Sunday, October 7, 2012

Toxic Preaching: Partisan Politics and the Pulpit

Today is "Pulpit Freedom Sunday."  Organized a number of years ago, Pulpit Freedom Sunday is a day when pastors across the nation intentionally violate the Johnson Amendment making it against the law for non-profit organizations to endorse political candidates.  Each election year, thousands of pastors participate and after preaching their offending sermons they mail them to the IRS.

To the unending frustration of the organizers of Pulpit Freedom Sunday, the IRS has yet to show any signs of caring.  No prosecutions have taken place.  No pastors clapped in irons.  No churches seized for violation of some sacred code.  These pastors are fighting a war against what they perceive as a government trying to silence them and the government won't fight back.

The non-existent war on religion in this country is the product of a half-century of political rhetoric aimed at preventing "Soviet-style" atheism in America.  For decades the John Birch Society and others railed against the threat of atheism.  As the Supreme Court continued to uphold the freedom of all Americans to worship as they choose and to untangle religion from government, a myth was born.  The myth of the war against religion.

Today that war is fought on many fronts.  There is the war on Christmas, the war on Sunday, the war on values and, in recent years, the war on "religious freedom."  This new front has grown into the great "Western Front" of the imaginary war. 

Religious freedom is the new buzzword for a particularly narrow segment of the Christian community's protest against some government actions.  Generally speaking, what they perceive as "religious freedom" is in fact the freedom to impose their religion on the rest of us.  Thus, Pulpit Freedom Sunday, the day when preachers declare what candidates are and are not faithful Christian choices.
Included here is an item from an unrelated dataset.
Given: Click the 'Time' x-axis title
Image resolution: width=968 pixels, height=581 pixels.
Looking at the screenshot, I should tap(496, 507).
The Johnson Amendment, passed at the height of the red scare as a protection measure for Lyndon Johnson's re-election campaign, states that non-profit organizations cannot endorse a particular candidate.  The law was aimed at right-wing anti-communist organizations working against Johnson's re-election, however churches were swept up in the mix as well.  It is against the law for a pastor to stand in the pulpit and say "vote for X."
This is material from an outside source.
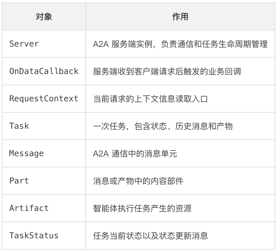Viewport: 277px width, 252px height.
Task: Click the 消息或产物中的内容部件 text
Action: coord(138,181)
My question is this.  Who cares?  Who cares if pastors cannot stand up in the pulpit and say "vote for X because it is the Christian thing to do?"  What pastor in his or her right mind would want to do that in the first place?!

To be sure there are almost certainly pastors who serve congregations more politically homogeneous than my own.  Not all congregations run the gamut from center-left to center-right and have Democrats, Republicans, Independents and none-of-the-aboves.  Both of my congregations do.  So in addition to being against the law, candidate electioneering is not such a good idea for me. 
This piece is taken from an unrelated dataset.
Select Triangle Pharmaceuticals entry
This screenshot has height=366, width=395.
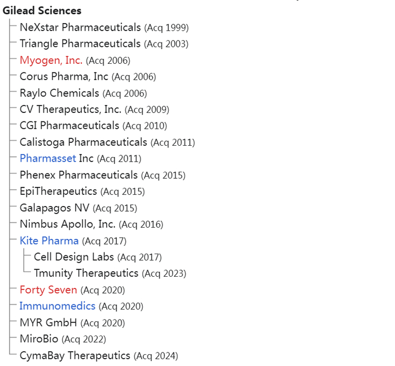(80, 44)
Even if I did serve a mostly like-minded congregation, though, I cannot imagine a circumstance when I would speak up for a candidate in my sermon.  In the first place, I cannot imagine there being a candidate who is so vital to the interest of the community that their election rose to the level of parity with the word of God.  Secondly, I cannot imagine preaching a sermon saying "vote for X because that is the Christian thing to do" and still being able to ask for the trust of a congregant who is voting for the other person.

As a pastor and preacher, my task is to stand in the pulpit and do my level best to tell the truth of the Gospel as I have come to know it.  It is not my task to tell people how to live, that's Jesus' job.  It is not my task to demand that people follow me; that is Jesus' job. It is not my task to declare who is and who is not righteous in the eyes of God; that is, well you get the point.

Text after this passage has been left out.